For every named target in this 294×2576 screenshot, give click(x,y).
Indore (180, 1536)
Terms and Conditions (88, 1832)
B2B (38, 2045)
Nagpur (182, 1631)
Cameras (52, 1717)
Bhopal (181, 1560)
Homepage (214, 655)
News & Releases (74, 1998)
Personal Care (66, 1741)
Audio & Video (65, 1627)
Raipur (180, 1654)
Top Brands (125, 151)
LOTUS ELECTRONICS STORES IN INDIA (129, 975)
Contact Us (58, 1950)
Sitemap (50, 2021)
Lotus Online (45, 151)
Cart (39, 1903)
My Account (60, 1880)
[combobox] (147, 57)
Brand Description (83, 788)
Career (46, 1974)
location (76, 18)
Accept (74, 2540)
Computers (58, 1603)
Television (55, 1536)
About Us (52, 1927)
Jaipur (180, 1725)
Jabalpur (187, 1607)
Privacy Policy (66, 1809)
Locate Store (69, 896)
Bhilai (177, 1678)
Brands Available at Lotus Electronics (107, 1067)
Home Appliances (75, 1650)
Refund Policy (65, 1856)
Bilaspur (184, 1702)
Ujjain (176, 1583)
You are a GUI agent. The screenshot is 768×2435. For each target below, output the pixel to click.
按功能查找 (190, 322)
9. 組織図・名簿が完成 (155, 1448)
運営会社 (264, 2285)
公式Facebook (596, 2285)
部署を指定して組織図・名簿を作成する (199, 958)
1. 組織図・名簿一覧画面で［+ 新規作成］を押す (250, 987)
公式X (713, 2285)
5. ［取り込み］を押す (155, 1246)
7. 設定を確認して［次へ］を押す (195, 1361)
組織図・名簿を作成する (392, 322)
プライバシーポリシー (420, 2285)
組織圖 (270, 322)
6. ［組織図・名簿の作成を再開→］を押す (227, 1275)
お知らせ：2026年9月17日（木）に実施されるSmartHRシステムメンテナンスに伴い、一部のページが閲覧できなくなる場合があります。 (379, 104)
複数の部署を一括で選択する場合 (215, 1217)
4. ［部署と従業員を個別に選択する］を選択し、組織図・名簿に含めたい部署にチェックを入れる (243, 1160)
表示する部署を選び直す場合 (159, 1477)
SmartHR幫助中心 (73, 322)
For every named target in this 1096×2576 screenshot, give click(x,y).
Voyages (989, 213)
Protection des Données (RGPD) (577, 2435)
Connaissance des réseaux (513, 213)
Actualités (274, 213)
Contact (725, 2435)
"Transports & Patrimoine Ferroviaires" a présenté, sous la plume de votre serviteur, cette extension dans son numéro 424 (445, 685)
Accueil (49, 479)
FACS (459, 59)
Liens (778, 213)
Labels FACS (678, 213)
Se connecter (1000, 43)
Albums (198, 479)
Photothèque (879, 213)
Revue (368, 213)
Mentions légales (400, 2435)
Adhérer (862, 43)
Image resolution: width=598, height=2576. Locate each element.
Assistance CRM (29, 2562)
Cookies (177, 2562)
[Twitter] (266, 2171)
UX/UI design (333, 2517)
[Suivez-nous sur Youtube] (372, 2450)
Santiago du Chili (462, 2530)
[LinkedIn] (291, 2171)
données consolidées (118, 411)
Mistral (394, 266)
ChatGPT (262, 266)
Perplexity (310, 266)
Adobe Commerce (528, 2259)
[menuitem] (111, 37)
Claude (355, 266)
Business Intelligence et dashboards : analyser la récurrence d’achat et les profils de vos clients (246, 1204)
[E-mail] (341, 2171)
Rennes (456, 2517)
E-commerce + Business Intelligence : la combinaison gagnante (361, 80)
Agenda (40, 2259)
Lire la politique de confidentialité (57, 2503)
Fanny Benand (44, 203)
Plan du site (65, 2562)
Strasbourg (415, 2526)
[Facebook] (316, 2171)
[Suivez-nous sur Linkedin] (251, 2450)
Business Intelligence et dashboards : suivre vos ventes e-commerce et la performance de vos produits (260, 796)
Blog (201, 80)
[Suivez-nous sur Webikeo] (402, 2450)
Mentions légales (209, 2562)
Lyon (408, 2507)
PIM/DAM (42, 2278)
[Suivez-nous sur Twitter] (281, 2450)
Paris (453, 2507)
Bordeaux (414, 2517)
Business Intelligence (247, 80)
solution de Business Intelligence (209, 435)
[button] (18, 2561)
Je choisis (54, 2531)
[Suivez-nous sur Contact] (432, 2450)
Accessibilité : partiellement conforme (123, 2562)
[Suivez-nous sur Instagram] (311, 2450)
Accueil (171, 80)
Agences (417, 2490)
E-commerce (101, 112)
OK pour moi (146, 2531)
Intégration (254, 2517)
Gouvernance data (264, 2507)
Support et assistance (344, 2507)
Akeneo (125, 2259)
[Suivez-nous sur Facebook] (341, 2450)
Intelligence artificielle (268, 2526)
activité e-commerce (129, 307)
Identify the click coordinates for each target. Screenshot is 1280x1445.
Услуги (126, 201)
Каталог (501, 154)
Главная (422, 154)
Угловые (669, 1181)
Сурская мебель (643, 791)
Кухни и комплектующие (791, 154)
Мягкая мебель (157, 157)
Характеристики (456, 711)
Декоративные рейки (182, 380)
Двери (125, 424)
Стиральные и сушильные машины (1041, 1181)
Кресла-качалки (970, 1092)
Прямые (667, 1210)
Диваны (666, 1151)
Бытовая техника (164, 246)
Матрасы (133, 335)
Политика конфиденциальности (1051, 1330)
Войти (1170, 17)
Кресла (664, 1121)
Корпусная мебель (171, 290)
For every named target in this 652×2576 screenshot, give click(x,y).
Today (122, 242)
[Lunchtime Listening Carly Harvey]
····················
### Exercise instructions
Only the lines above starting at the line that holds "Кухни и комплектующие (791, 154)" and ending at the line that holds "Today (122, 242)" are to be repeated, exactly and in full.

### Finished task
Кухни и комплектующие (791, 154)
Мягкая мебель (157, 157)
Характеристики (456, 711)
Декоративные рейки (182, 380)
Двери (125, 424)
Стиральные и сушильные машины (1041, 1181)
Кресла-качалки (970, 1092)
Прямые (667, 1210)
Диваны (666, 1151)
Бытовая техника (164, 246)
Матрасы (133, 335)
Политика конфиденциальности (1051, 1330)
Войти (1170, 17)
Кресла (664, 1121)
Корпусная мебель (171, 290)
For every named target in this 652×2576 screenshot, give click(x,y).
Today (122, 242)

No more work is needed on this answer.